At all of these meetings, I was accompanied by Mr. Narsappa and other people affected by leprosy, and I made sure there were ample opportunities for them to speak directly with the officials. If the colonies make separate demands to the government, it cannot respond to all of them. In contrast, if the statewide representative of colony residents can identify priority issues and make appropriate demands to the relevant authorities, it is easier for the government to respond. During this visit I encouraged both leprosy survivors and government officials to take this approach in their discussions.
Leprosy organizations in Andhra Pradesh boast not only the most progressive programs in the country but a large number of young active colony residents. On my last day in the state, I attended a meeting of 20 young colony residents−my first time to meet so many promising young residents together. Seeing their determination to help their parents, all of whom have or had leprosy, I hit upon the idea of setting up a youth section in the National Forum, as a nationwide organization of colony resident youth. If the educated youth unite and organize, they can make a great contribution to changing society.

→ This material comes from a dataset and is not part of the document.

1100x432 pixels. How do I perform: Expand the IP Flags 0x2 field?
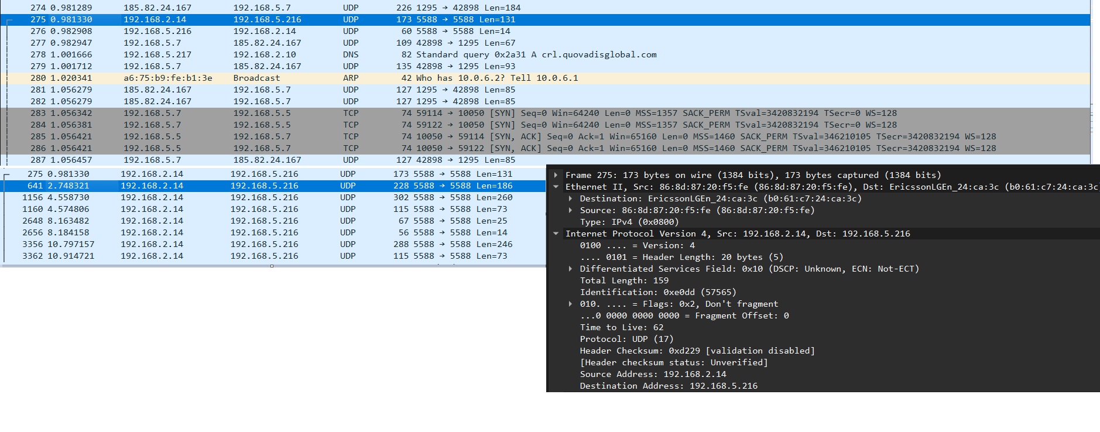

On this trip, I saw a wide range of situations, from a colony where begging is the main source of income, to a colony where beaming residents work with pride and energy. Many excellent leaders of the leprosy survivors are fighting tirelessly to organize their communities. Although the situation differs from state to state, each state organization can learn from other states ways to develop strong leadership. By organizing together, the state organizations can pool their strength, improve public awareness of leprosy issues and of the National Forum, and improve the lives of all colony residents. Together with this country’s leprosy survivors, I too will continue to visit India and work toward a world free from leprosy discrimination and a society where people are not forced to beg but can work and live with dignity.